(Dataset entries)
----------

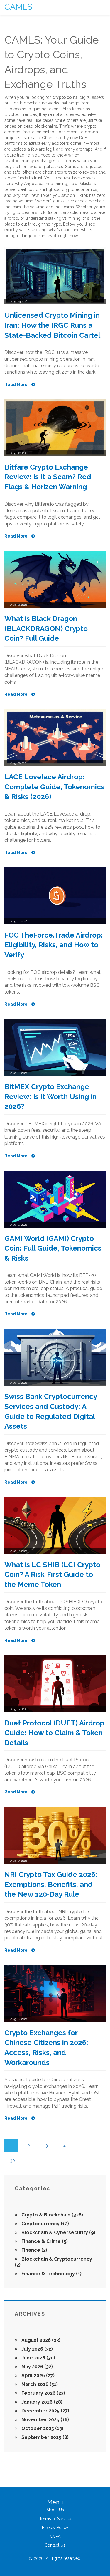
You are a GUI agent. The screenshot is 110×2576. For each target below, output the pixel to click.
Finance (33, 2250)
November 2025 (44, 2419)
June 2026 (37, 2358)
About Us (55, 2509)
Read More (16, 384)
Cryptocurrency (44, 2223)
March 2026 (39, 2384)
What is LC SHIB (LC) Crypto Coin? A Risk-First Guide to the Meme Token (52, 1574)
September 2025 (44, 2437)
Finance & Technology (51, 2274)
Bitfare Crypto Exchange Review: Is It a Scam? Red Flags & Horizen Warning (47, 477)
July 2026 (36, 2349)
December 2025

----------

* [What is needed]: Would you copy exactly the lines from the one that contains "About Us (55, 2509)" through the final line of the records above, including both?

* [Written response]:
About Us (55, 2509)
Read More (16, 384)
Cryptocurrency (44, 2223)
March 2026 (39, 2384)
What is LC SHIB (LC) Crypto Coin? A Risk-First Guide to the Meme Token (52, 1574)
September 2025 (44, 2437)
Finance & Technology (51, 2274)
Bitfare Crypto Exchange Review: Is It a Scam? Red Flags & Horizen Warning (47, 477)
July 2026 (36, 2349)
December 2025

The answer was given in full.